The most successful people are constantly thinking about how they can help others. Paradoxically, this attitude is what propels them to astronomical success.
This is the central message of Everyone Wins!: How You Can Enhance and Optimize Business Relationships Just Like Ultra-Wealthy Entrepreneurs, a book co-authored by Oaktree Solutions founder Frank Carone.
To research their book, Frank and his co-authors spoke with successful business leaders and entrepreneurs, and pieced together some themes they all shared.
One of those themes is the centrality of putting others first.
Many people assume you have to be cutthroat to make it big, but according to their research, that simply isn't true. Treating people with a sense of decency shows them that you're on their side, which makes them want to align themselves with you.
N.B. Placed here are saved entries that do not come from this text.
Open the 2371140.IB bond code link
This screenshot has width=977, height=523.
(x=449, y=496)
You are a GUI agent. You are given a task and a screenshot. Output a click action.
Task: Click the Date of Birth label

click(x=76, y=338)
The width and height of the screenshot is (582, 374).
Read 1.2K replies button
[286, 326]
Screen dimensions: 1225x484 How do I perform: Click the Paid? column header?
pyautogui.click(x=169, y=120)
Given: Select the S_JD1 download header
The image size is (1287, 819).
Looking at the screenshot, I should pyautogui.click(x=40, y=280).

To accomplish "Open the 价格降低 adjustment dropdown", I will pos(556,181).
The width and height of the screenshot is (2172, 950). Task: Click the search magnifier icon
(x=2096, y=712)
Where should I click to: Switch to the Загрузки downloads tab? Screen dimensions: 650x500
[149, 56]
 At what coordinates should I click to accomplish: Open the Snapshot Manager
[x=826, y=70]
One of the best ways to do this is to do favors for others without asking for anything in return. Of course, this will impel them to help you out if you need anything in the future. This is known as the “Law of Reciprocity”—and the ultra-successful follow it like it’s written in the Constitution.
The best leaders spend little time worrying about what others “should” do. They know that trying to change someone’s behavior usually just inspires the opposite reaction.
As the book explains, practicing “everyone wins” leads people to help you “not because they should but rather because you’ve made it crystal clear to them that your respective fortunes can be tied together—that they can achieve their key goals by working to further your pursuit of your key goals, and vice versa.”
Everyone Wins! illustrates the business relationship hierarchy as a pyramid, with optimal relationships at the top and simple transactional ones forming the base.
Shallow relationships mean little if you can't leverage them. So the ultra-successful expend a lot of energy deepening their relationships, moving people into higher levels of the pyramid.
By far, the best way to strengthen a relationship is by figuring out how you can help someone—and then actually doing it. That will build trust and reliability, which are invaluable pillars of an enduring partnership.